## WRITTEN TASK
Keep only the lines below that contain the word "text", and copy each of them out.

..............................

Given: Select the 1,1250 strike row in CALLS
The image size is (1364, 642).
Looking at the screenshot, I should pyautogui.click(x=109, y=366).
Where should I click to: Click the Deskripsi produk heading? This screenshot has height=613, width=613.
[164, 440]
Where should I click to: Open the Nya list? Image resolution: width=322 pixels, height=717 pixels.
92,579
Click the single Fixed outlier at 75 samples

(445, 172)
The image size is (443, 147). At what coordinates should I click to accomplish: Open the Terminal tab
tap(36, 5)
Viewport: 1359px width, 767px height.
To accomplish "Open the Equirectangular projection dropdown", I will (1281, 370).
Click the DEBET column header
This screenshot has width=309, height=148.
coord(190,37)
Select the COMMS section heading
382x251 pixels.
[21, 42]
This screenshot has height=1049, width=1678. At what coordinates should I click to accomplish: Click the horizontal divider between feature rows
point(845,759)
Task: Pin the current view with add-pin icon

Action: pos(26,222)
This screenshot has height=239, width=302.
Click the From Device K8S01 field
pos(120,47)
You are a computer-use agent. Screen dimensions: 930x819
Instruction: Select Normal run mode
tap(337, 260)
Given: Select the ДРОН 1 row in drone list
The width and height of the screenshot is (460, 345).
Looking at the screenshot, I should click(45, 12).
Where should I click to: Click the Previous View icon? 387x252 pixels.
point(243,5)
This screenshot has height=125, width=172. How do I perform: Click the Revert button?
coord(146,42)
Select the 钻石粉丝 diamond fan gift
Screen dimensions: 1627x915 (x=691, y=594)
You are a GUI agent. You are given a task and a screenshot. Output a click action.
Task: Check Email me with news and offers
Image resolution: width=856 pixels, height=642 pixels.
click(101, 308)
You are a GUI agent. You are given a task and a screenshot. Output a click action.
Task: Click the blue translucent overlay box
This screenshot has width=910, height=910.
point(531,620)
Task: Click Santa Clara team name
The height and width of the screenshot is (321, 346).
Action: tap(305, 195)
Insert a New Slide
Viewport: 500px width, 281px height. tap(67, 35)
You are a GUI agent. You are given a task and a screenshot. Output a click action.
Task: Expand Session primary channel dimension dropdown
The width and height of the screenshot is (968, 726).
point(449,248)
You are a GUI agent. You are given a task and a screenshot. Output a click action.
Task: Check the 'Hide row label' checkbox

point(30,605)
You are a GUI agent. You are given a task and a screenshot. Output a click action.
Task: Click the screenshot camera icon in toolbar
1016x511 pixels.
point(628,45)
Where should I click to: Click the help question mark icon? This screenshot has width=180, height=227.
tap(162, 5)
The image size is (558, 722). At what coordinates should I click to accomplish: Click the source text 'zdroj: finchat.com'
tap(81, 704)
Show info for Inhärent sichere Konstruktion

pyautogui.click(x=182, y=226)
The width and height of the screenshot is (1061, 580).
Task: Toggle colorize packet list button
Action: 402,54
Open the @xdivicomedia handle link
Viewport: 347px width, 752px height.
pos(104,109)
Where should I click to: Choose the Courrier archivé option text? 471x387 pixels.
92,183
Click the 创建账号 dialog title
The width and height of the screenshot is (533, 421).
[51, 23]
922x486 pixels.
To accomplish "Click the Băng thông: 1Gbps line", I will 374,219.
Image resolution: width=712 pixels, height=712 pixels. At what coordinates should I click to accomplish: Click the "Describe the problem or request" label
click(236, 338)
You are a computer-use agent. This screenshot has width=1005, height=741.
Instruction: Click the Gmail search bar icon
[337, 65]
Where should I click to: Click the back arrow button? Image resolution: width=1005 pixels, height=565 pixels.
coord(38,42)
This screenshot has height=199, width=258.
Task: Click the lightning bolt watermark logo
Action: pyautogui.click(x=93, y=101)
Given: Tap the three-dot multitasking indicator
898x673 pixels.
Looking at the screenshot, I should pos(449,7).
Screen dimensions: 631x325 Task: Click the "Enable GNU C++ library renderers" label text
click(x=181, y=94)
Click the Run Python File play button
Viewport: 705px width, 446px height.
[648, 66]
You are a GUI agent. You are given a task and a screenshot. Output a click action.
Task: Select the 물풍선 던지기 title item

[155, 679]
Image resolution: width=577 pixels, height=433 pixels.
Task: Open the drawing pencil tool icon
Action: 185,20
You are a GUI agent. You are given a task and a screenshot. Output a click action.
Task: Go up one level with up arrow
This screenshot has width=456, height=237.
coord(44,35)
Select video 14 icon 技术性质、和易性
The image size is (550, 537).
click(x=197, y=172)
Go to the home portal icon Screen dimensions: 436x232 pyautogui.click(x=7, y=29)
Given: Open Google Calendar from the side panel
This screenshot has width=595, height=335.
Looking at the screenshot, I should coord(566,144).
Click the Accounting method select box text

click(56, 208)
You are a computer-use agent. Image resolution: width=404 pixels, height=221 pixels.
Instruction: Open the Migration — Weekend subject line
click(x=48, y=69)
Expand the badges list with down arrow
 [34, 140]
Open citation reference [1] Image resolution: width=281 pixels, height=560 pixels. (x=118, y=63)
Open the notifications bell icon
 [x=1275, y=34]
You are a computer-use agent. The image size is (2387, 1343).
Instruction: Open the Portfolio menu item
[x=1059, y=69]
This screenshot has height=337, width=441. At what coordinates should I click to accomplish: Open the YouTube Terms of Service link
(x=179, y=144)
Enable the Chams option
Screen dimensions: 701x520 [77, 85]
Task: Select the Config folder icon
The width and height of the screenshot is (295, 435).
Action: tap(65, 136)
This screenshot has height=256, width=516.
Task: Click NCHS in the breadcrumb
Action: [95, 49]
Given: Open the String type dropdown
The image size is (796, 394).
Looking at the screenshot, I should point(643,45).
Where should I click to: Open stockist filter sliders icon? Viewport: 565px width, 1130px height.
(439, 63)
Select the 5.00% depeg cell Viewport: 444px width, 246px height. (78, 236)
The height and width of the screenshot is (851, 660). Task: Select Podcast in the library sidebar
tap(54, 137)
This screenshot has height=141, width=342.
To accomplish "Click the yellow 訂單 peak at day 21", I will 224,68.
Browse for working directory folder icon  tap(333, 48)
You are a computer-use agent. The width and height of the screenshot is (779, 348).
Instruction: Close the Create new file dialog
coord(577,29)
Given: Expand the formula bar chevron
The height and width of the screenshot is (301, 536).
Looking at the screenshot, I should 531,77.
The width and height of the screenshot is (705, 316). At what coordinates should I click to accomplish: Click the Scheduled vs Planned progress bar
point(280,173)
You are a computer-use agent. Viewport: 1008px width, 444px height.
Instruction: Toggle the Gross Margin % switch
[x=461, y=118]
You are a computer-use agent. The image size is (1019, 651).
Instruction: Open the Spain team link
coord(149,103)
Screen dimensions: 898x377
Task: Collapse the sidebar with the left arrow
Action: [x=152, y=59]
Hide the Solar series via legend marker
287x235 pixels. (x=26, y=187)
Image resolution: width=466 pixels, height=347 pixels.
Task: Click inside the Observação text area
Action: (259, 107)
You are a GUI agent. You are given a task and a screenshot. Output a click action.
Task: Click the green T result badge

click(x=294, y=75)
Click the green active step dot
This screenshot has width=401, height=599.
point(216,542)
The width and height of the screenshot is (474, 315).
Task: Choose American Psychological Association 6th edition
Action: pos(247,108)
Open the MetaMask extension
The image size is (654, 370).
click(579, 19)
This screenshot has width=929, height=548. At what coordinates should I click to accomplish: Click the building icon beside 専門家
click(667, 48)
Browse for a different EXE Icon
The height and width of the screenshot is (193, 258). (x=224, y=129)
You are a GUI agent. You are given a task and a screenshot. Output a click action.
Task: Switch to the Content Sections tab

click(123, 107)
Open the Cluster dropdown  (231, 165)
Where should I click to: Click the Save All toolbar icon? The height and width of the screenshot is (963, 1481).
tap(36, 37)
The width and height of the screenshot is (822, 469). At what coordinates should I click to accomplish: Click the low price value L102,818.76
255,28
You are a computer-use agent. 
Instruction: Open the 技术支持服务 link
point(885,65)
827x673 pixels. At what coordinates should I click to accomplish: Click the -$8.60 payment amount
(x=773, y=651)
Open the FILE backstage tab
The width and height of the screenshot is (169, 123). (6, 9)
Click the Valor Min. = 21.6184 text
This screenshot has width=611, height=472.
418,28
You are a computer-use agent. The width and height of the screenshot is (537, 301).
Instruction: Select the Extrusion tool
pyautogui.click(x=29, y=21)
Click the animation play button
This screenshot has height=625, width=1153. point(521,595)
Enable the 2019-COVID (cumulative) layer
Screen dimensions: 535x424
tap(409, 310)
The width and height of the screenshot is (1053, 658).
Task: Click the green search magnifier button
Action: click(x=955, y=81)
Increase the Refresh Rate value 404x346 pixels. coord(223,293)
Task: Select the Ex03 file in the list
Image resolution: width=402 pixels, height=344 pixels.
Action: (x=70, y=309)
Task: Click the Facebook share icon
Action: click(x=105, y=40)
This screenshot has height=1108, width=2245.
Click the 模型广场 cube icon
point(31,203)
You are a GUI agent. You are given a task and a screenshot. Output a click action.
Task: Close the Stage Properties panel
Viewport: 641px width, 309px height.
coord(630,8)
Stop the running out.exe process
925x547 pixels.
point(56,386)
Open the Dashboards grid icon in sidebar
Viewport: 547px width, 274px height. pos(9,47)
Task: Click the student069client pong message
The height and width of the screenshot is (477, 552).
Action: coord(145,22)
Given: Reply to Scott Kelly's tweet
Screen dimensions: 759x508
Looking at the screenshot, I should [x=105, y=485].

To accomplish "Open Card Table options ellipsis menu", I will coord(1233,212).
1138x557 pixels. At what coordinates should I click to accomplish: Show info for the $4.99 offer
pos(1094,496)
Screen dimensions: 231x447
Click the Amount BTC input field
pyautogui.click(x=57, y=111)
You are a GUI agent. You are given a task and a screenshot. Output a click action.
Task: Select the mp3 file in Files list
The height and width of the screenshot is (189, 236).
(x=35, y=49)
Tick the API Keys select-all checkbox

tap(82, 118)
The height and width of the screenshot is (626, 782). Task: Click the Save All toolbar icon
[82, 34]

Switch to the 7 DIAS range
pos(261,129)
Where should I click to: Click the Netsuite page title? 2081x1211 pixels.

..............................

## SOLUTION FOR THIS EXERCISE
The image size is (558, 722). At what coordinates should I click to accomplish: Click the source text 'zdroj: finchat.com'
Where should I click to: Choose the Courrier archivé option text? 471x387 pixels.
Screen dimensions: 631x325 Task: Click the "Enable GNU C++ library renderers" label text
Click the Accounting method select box text
Task: Click inside the Observação text area
Click the Valor Min. = 21.6184 text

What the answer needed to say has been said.